In this code, the author removed the years 2008-2010. (She later ran a full analysis.) We might wonder how things would change if the full data were used. So, we call edt() (not shown) to remove or comment out line 5, and re-run:
> runb()  "Slope = 0.00180848722715659"  "P-value = 0.33637275201986"  "Jobs = 124.352299406043"
Now, the result is no longer significant, and the point estimate has been cut in half.
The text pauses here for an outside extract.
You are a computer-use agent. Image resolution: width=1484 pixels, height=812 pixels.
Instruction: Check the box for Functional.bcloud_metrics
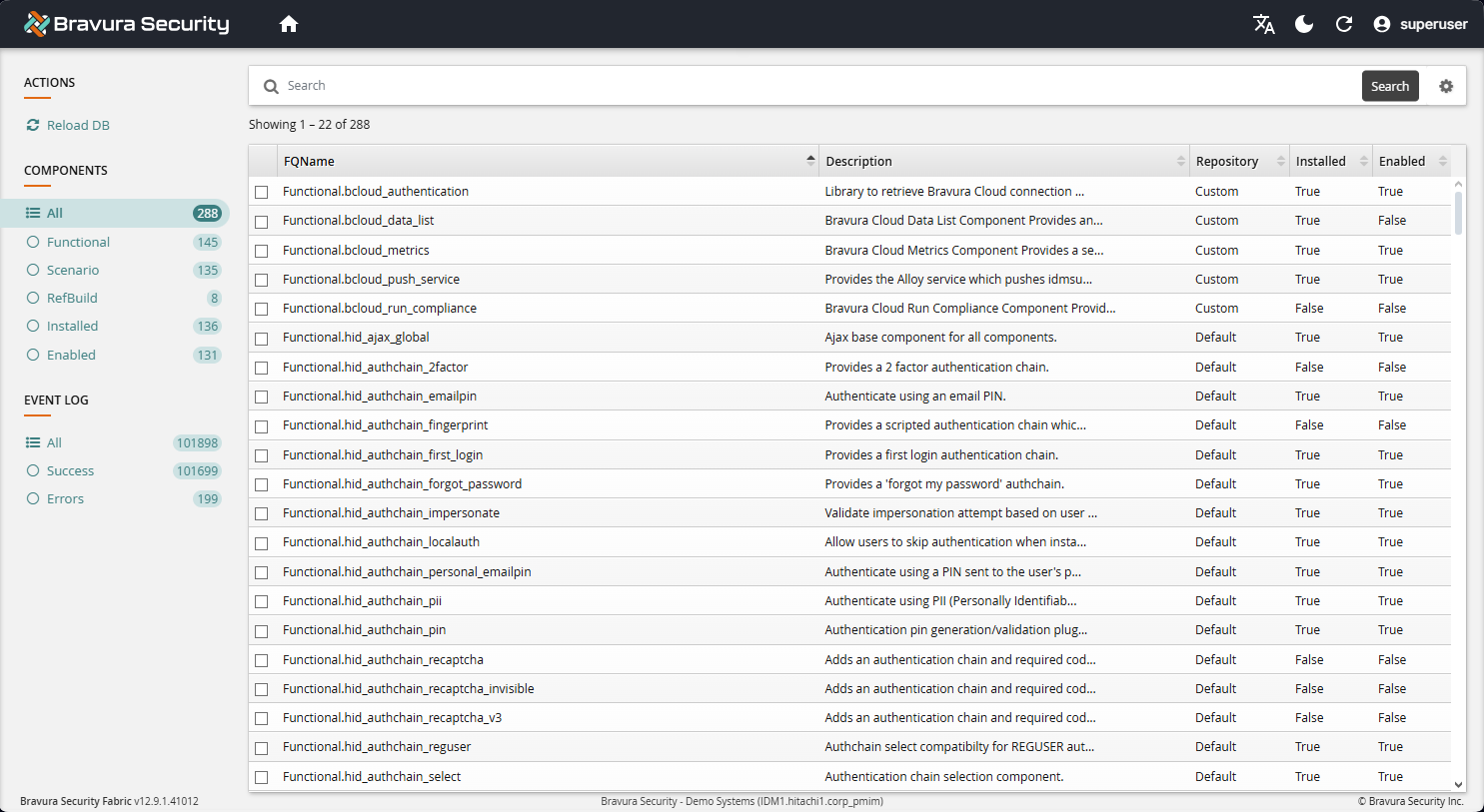[262, 250]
We might wonder what the adjusted R-squared value was. We can determine this by calling R's summary() function:
> summary(mm) ... Coefficients: Estimate Std. Error t value (Intercept) 4.1640851 0.0121807 341.859 lnimmshare_emp_stem_e_grad 0.0018085 0.0018784 0.963 lnimmshare_emp_stem_n_grad 0.0006618 0.0020183 0.328 fyear2001 -0.0108863 0.0039629 -2.747 fyear2002 -0.0323695 0.0040825 -7.929 fyear2003 -0.0469532 0.0040340 -11.639 fyear2004 -0.0502315 0.0039222 -12.807 fyear2005 -0.0437600 0.0040080 -10.918 fyear2006 -0.0408921 0.0039598 -10.327 fyear2007 -0.0420868 0.0039926 -10.541 fyear2008 -0.0526175 0.0039486 -13.325 fyear2009 -0.0985554 0.0039663 -24.848 fyear2010 -0.1140401 0.0039186 -29.102 fstate2 0.0192225 0.0211427 0.909 fstate4 0.0253171 0.0106471 2.378 ... Residual standard error: 0.002534 on 324 degrees of freedom Multiple R-squared: 0.9226, Adjusted R-squared: 0.9082 F-statistic: 64.35 on 60 and 324 DF, p-value: < 2.2e-16
This is a high value. However, what are the main drivers here? We might guess that the effects of the individual states are substantial, so we try re-running the regression without them:
> summary((with(kk, + lm(lnemprate_native ~ + lnimmshare_emp_stem_e_grad + + lnimmshare_emp_stem_n_grad + + fyear, + weights=weight_native)))) Call: lm(formula = lnemprate_native ~ lnimmshare_emp_stem_e_grad + lnimmshare_emp_stem_n_grad + fyear, weights = weight_native) Weighted Residuals: Min 1Q Median 3Q Max -0.024409 -0.003716 0.001683 0.005383 0.019232 Coefficients: Estimate Std. Error t value (Intercept) 4.1780416 0.0106922 390.756 lnimmshare_emp_stem_e_grad -0.0130295 0.0036493 -3.570 lnimmshare_emp_stem_n_grad 0.0005722 0.0040274 0.142 fyear2001 -0.0098670 0.0104854 -0.941 ... Residual standard error: 0.006736 on 372 degrees of freedom Multiple R-squared: 0.372, Adjusted R-squared: 0.3517 F-statistic: 18.36 on 12 and 372 DF, p-value: < 2.2e-16
Now adjusted R-squared is only 0.3517, quite a drop. So, state-to-state difference was the main driver of the high R-squared.